A friend of mine has a young teenage daughter who is a swimmer. A highly competitive swimmer who is just beginning her swimming career. Yet, if Daughter goes to college on a swimming scholarship, her odds of setting or breaking records in women’s swimming are lowered by the presence of transwomen athletes. Her odds of making an Olympic team and medaling there are greatly lowered with transwomen competing on women’s teams. My friend has been posting quite a bit about this and has highlighted articles by female swimmers who are former Olympians and record holders.

This paragraph from an opinion piece in Swimming World Magazine is telling regarding the standards set (or not) by USA Swimming and the NCAA: “USA Swimming eventually announced the adoption of new guidelines that required transgender women to have a testosterone threshold of 5 nmols/L for 36 consecutive months. The NCAA, in response, indicated it would not follow USA Swimming’s guidelines and stated that it would require athletes to produce a testosterone threshold of 10 nmols/L prior to the NCAA Championships. The average testosterone threshold for a female is .5 to 2.4 nmols/L.”

To clarify: A mole is an amount of a substance that contains a large number (6 followed by 23 zeros) of molecules or atoms. A nanomole is one-billionth of a mole. A litre measures fluid volume. It is a little bigger than a quart (source: www.myhealth.alberta.ca – first place I found a definition). Note the “6 followed by 23 zeros”… USA Swimming is asking for a testosterone threshold of 5 nmols/L; NCAA is using 10 nmols/L. The average female as .5 to 2.4 nmols/L. The average woman has at most half the testosterone that a hormone suppressed transwoman has. At most. The NCAA has set a limit of 10 nmols/L…double what USA Swimming has set and between five and twenty times greater than the average female. Still think the NCAA isn’t a racket?

Do you still think that makes no difference in athletics?

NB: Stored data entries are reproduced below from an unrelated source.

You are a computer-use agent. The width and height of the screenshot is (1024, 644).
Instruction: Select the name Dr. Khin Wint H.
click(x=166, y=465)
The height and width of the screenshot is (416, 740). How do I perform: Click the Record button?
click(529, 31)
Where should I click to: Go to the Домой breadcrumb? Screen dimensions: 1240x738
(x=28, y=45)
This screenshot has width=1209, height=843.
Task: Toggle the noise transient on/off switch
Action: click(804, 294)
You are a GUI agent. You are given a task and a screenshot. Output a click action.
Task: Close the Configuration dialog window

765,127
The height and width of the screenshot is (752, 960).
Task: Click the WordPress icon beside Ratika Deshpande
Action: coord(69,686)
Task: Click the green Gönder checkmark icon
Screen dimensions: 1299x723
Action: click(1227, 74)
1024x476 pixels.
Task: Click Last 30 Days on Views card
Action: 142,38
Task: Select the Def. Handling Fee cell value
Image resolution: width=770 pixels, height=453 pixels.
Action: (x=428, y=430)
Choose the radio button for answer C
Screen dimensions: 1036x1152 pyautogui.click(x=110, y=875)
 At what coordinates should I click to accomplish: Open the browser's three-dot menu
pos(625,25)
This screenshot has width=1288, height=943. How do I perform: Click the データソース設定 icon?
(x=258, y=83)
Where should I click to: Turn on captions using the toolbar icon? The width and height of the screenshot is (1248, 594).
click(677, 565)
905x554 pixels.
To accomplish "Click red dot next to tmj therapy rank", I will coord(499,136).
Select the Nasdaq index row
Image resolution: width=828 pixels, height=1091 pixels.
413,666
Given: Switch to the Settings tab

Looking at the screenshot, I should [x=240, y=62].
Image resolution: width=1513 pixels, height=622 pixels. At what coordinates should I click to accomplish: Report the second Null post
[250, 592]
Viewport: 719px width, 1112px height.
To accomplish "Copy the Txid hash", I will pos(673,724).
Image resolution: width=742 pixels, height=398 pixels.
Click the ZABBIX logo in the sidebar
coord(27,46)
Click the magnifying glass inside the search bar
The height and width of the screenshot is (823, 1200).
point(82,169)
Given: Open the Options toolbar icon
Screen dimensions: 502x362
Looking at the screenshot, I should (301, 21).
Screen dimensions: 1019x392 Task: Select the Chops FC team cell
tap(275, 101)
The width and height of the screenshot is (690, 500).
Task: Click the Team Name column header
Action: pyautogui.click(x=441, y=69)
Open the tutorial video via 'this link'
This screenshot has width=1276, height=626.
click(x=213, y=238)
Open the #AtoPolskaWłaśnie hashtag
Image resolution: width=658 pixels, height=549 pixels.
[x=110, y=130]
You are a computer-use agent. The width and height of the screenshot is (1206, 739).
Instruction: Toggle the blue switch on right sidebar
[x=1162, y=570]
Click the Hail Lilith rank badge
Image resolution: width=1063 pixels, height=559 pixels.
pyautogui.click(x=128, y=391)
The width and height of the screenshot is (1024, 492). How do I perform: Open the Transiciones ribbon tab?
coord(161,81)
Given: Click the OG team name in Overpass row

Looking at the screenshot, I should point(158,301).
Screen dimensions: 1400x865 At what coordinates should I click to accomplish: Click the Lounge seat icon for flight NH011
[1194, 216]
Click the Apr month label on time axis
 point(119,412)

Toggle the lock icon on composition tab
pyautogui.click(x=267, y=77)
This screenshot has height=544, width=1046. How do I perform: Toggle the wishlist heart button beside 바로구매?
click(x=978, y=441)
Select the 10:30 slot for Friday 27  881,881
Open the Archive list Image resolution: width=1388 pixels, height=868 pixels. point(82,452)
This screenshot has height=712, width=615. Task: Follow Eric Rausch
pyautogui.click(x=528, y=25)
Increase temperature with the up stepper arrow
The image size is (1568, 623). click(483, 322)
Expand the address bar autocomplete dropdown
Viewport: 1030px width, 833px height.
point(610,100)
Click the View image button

Would you call a race between somebody with 5 nmols/L of testosterone (a definite muscle and endurance enhancer) and somebody with 0.5 nmols/L of testosterone fair? If so, why? What about a race between somebody with 10 nmols/L of testosterone and somebody with 0.5? That’s 20 times greater. Is that fair?

In the 1970s and 1980s female athletes (particularly swimmers) from the former East Germany were drugged up to their eyeballs with steroids (including testosterone) in order to make them faster and stronger than other women. They were eventually disqualified for drug use. Transwomen with 5 nmols/L of testosterone in their systems competing against biological women with .5 to 2.5 nmols/L of testosterone are the equivalent of those East German swimmers.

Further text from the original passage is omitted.